- [Data for this task]:
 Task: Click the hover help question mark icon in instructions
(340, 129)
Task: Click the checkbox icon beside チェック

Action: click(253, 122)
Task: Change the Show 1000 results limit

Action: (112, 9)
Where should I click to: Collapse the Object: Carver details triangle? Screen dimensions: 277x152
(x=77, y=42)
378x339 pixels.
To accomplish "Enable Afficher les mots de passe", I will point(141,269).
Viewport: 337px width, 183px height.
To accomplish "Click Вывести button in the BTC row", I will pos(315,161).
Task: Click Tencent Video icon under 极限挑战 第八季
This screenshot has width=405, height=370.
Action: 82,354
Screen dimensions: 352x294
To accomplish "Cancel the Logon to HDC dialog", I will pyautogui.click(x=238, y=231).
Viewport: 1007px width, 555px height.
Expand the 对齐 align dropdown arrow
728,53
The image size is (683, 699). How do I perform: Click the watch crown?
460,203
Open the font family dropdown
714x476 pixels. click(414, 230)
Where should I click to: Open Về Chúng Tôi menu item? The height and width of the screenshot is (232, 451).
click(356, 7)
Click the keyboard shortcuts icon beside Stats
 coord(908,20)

- [Exercise aim]: Respond with the lines above, from the one that holds "Open the font family dropdown" to the end of the listing, each repeated exactly, and with no other material.

- [Response to the exercise]:
Open the font family dropdown
714x476 pixels. click(414, 230)
Where should I click to: Open Về Chúng Tôi menu item? The height and width of the screenshot is (232, 451).
click(356, 7)
Click the keyboard shortcuts icon beside Stats
 coord(908,20)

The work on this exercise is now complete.